I imagine any Brussels discussion about the refugee crisis to be not dissimilar to story time at a children’s nursery.
They all sit, those European Union politicians, spellbound, while someone speaks at the front, nodding sagely and acting like they are the best behaved bunch of people ever.
Then once the story is over and it becomes a free for all, they begin to scratch each other’s eyes out, shout and yell, throw toys across the room and end up sitting in a heap, all bawling their eyes out until their mummies come to pick them up and tell them what to do.
Only, the problem is that they don’t have mummies – not ones who can be a lot of help in the global political scene, anyway – and the toys they are playing with are people’s lives.
Europe is still a mess.
This week, the German government announced measures to make sure that refugees settling there – and there are many – integrate into society. At least this is a step in welcoming people into Europe and helping them to assimilate.
However, as chancellor Angela Merkel has admitted, the stream of refugees has all but dried up in recent weeks after countries in the Balkans closed their borders.
The number of refugees entering the country via Austria had dropped off seven-fold, while Swiss officials also revealed this week that the number of people seeking asylum in the country had dropped for the fourth consecutive month, by almost a quarter compared to February.
This, coupled with the latest EU game of “return the refugees to Turkey” – where for each “illegal” migrant sent back to Turkey, the player gets another “legitimate” refugee from Syria to settle in a European country – has not solved the problem.
The route from Greece is like a giant traffic jam. In addition to the 12,000-plus refugees currently stranded at Idomeni on the Greek-Macedonian border, many have found themselves stuck at various other points on the route.

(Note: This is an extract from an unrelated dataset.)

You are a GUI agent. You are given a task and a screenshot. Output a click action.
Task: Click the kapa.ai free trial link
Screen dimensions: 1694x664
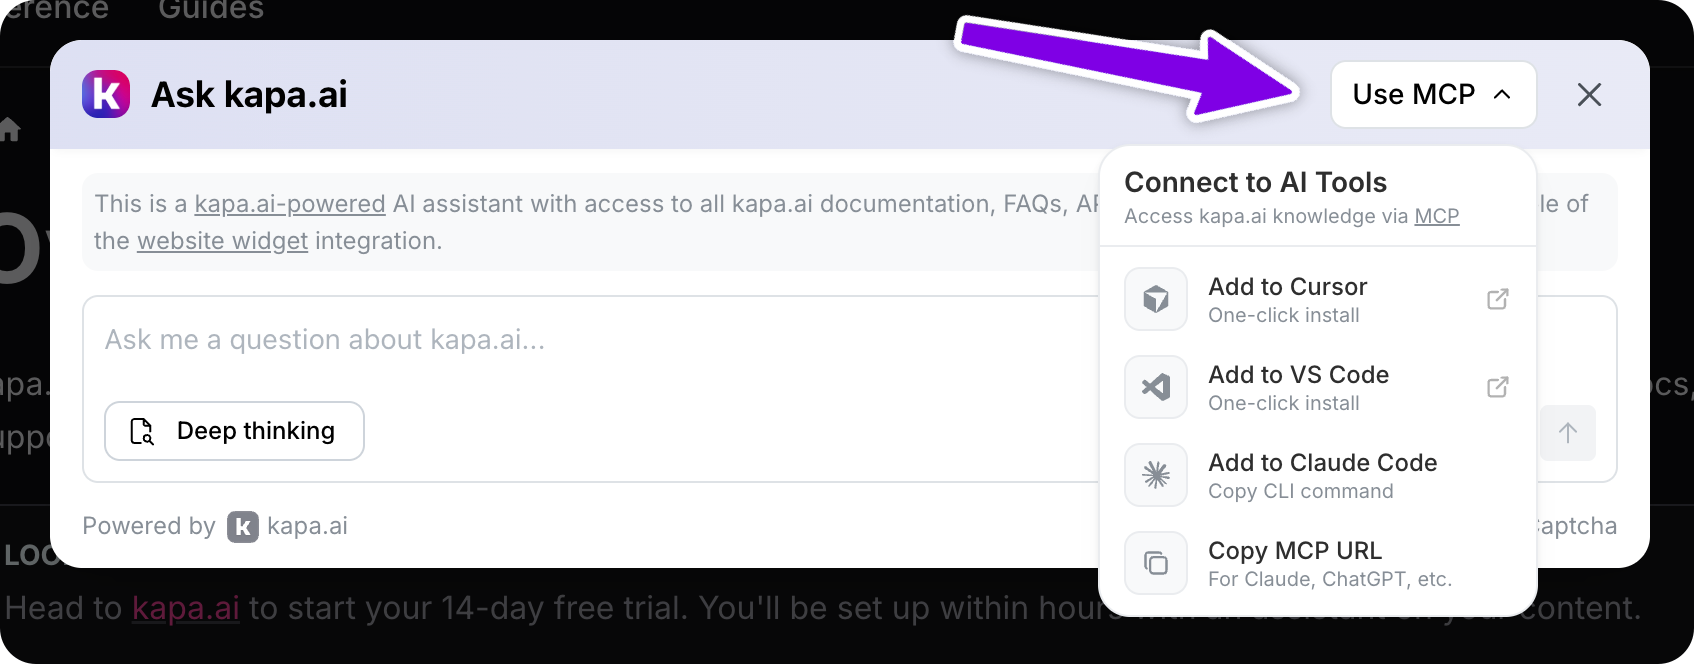pyautogui.click(x=185, y=607)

In Serbia, in the one-stop centres I visited with World Vision less than two months ago, designed to house refugees for less than 24 hours as they passed along the Western Balkans route, there are 2,000 refugees trapped.
While they are living in far better conditions than many refugees – the Presevo centre has a comfortable dormitory with bunk beds, funded by the Danish government and in Adesevici, in the north, there are tents with makeshift beds and a converted disused motel which offers facilities from “child friendly spaces” to soup kitchens – psychologically, the torture is immense.
These people have no idea when or if they will ever be allowed to go anywhere. Meanwhile, they cannot start a new life in Serbia. They are literally trapped. Aid organisations such as World Vision are trying to keep them entertained, with events such as a football tournament, which saw more than 200 people of the 500 stuck in the Presevo centre in the south of the country, take part.
Meanhwile, the village of Idomeni has been transformed into an enormous refugee camp, with people living rough in conditions that the UN’s refugee agency, the UNHCR, have described as not meeting humanitarian standards.
And it is getting worse by the day as more and more people turn up.
Clashes between refugees and security forces have resulted in a tear-gas battles, with people injured from the gas and rubber bullets.
Understandably, the mood, especially in Idomeni, is becoming hostile. Imagine western passengers whose flight has been delayed, who are stuck in an airport for a few hours.
We’ve all been there. Remember how angry you felt? How helpless? How you just wanted to get home to get on with your life, not stay trapped in this hellish limbo for what felt like an eternity, while some useless bureaucrats failed to update you and let you know when they would allow you to leave?
Now imagine you have been in that situation – but in somewhere far worse than an airport, with its array of food outlets, shops and entertainment – for months. And the bureaucrats are not allowing you to go anywhere.
The EU is counting the refugees as numbers, whereas in reality, they are people. Families, individuals, all with ambitions and hope for the future.
The people I met in Serbia – who will by now have inevitably moved through, lucky not to be just days later when Macedonia and Croatia’s decision to close borders would have left them stranded – were engineers, doctors, lawyers, tailors. Parents. Some of the children now living in the Presevo camp say they want to become doctors or footballers – yet most have not been to schools for years, their classrooms bombed out.
But they cannot wait forever, wasting their lives, while various governments fail to get their backsides in gear and come up with some kind of coordinated response.
The UK has this week been criticised by 13 major aid agencies, which have said the British Government is turning a blind eye to the situation in Europe and needs to “accept its moral responsibility” to help.
Meanwhile, in a further theatre-of-the-absurd-style twist, in Hungary – where aid organisations originally set up before the Hungarian government firmly and controversially put its foot down in early autumn and banned refugees from crossing its borders – I hear that warehouses full of aid are reportedly lying unused and unable to be accessed by aid workers to be transported somewhere more useful.
We as a nation are undoubtedly not doing enough to help. At grassroots level, yes, people are doing what they can in many countries.
In Idomeni, for example, 82-year-old grandmother Panagiota Vasileiadou has reportedly invited refugee children into her home. She deserves a gold star. Or a medal.
But this insane, piecemeal approach which European countries have adopted to attempting to tackle the crisis makes no sense and is not going to resolve the problem. It is just making it worse.